Taking the results on their merit the trial suggests that there might be a small benefit in terms of the proportion of elderly people who have an improvement in pain of 3 or below for the subset of people who had the procedure within 3 weeks of symptom onset and have a fracture in the thoracolumbar area” she said.
“People who had symptoms for more than 3 weeks didn’t seem to benefit and people who had fractures other than the thoracolumbar junction appeared to do worse.
Overall, the effects on mean pain do not seem to be clinically importantly different from the control group at any time point except possibly 3 days.”
She said this suggested that very small benefits for a very small subset of people were unlikely to outweigh the potential harms.

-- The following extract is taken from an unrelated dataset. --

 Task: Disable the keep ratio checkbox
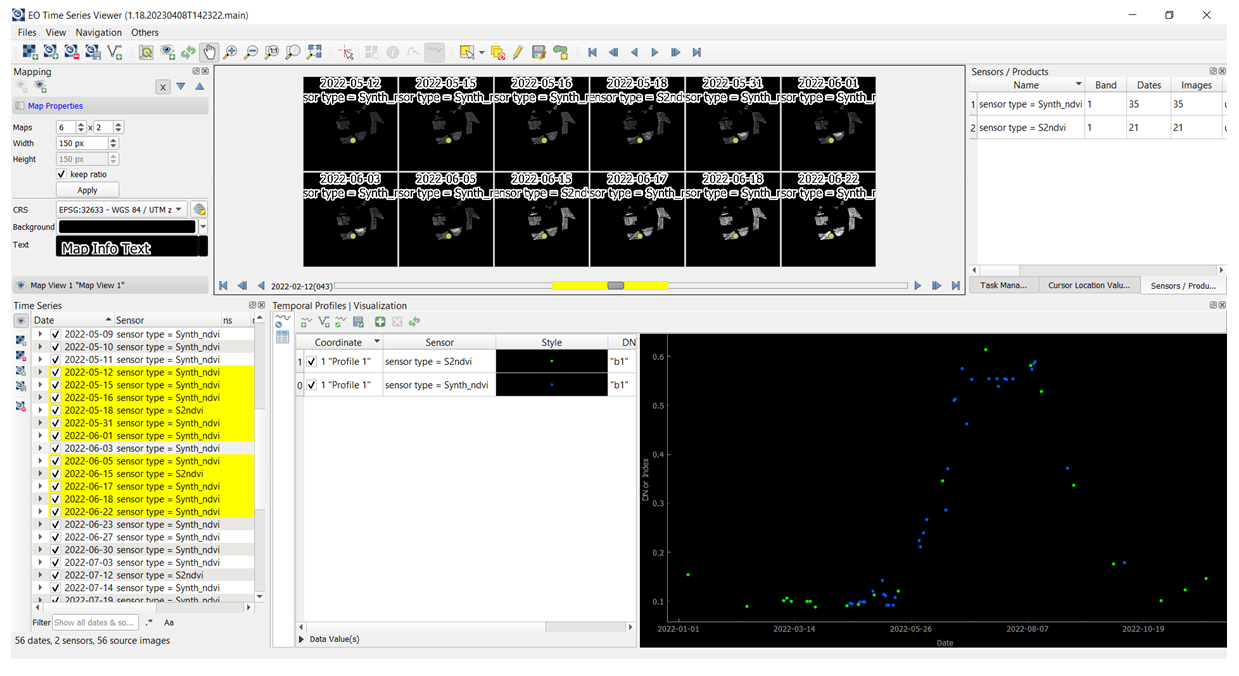62,174
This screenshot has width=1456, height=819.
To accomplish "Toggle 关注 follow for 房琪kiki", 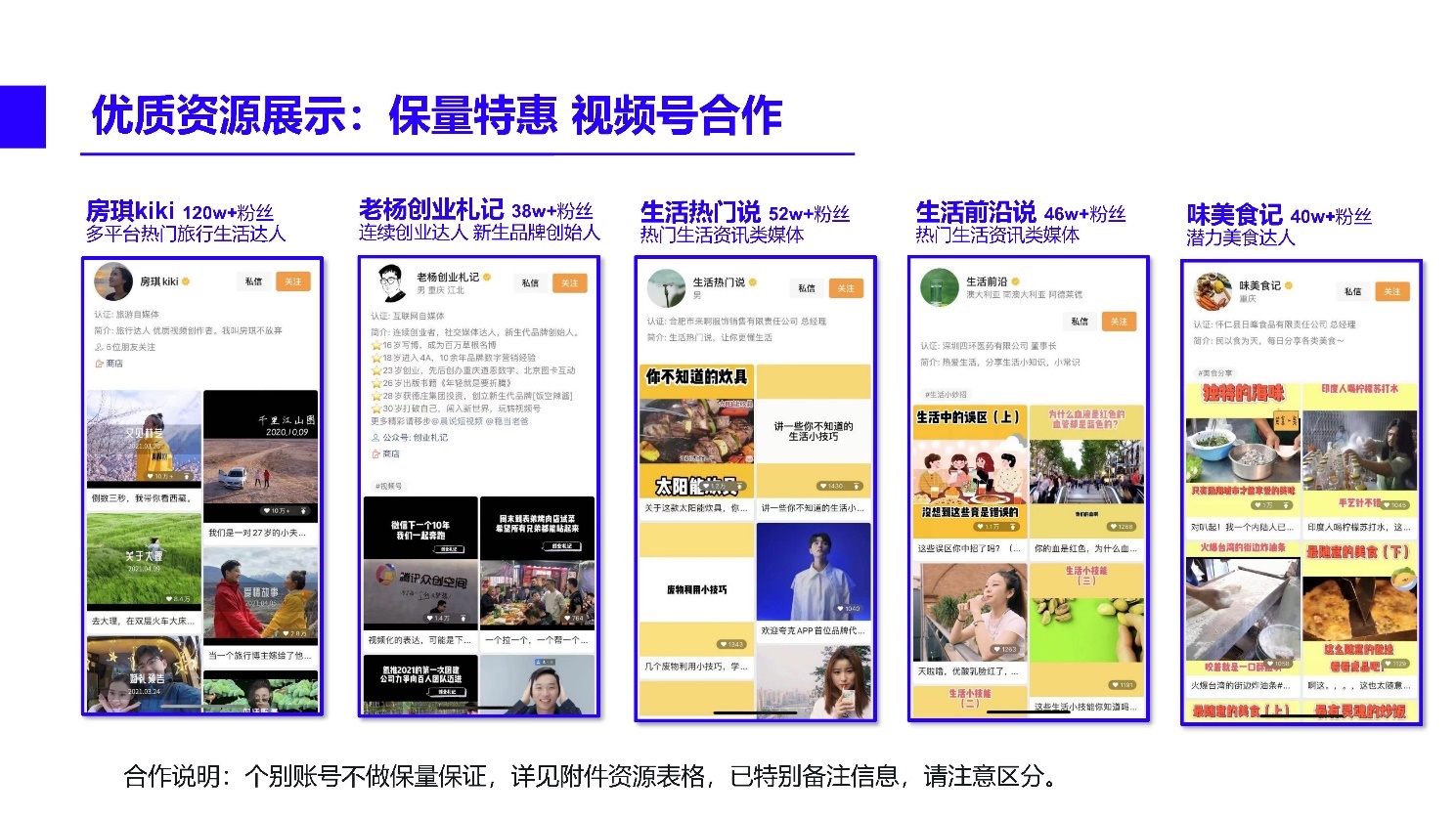I will click(293, 282).
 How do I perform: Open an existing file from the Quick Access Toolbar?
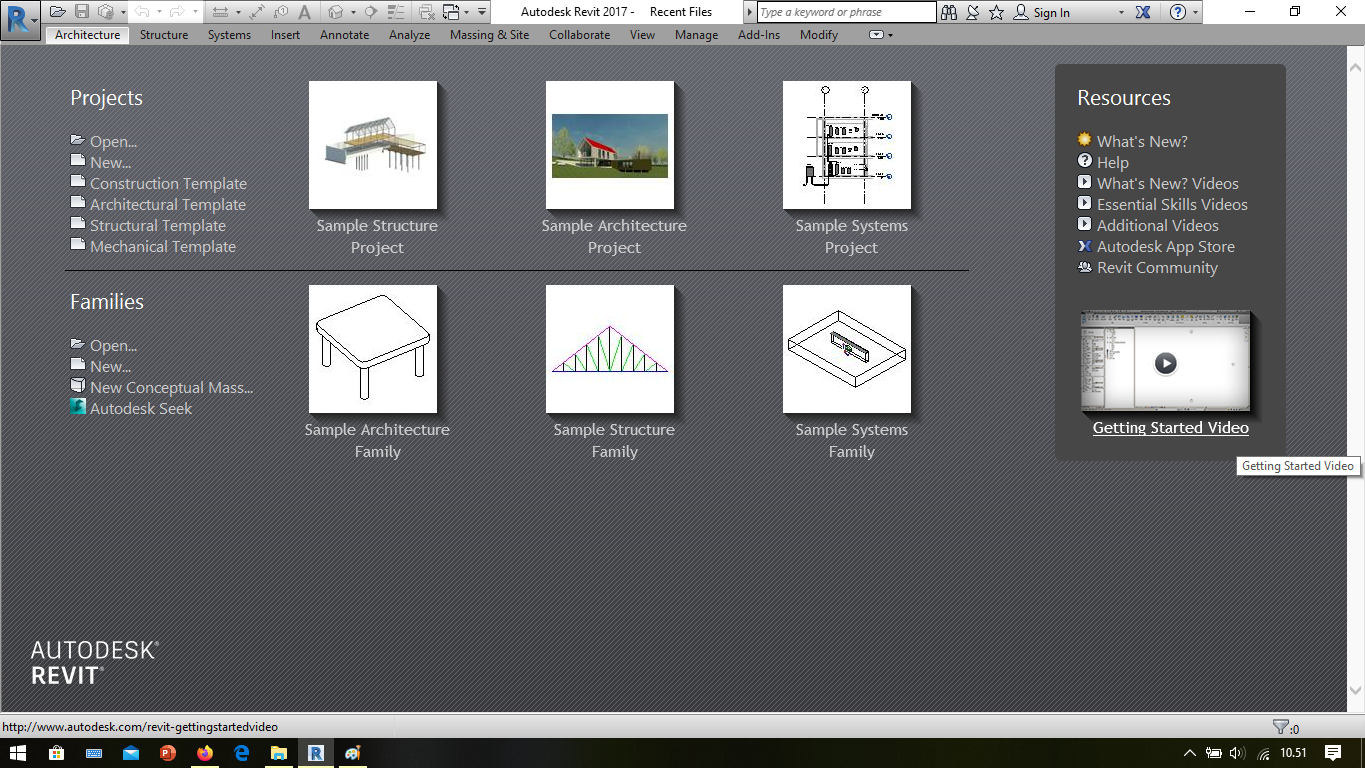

“Furthermore our two year radiologic outcomes (not discussed in the VAPOUR trial) and other observational data suggest that there might be an increased risk of further vertebral fractures, something that this short term trial was unable to address,” she said.
“Injecting cement into broken bones might seem like an appealing idea; but it clearly does not fix the problem. One month after the vertebroplasty, three quarters of the patients still needed to take painkillers and even by six months over half still required painkillers.
“That does not seem like a successful treatment to me. Importantly the results of the VAPOUR trial for people with symptoms for more than 3 weeks appear to be entirely consistent with the negative results of both previous placebo-controlled trials.”
Professor Buchbinder said she did not believe the VAPOUR trial provided the final word on the controversial issue.
“There are a number of other trials that have still not published their results,” she said.
“It is very important to look at the whole body of research, not one isolated study.”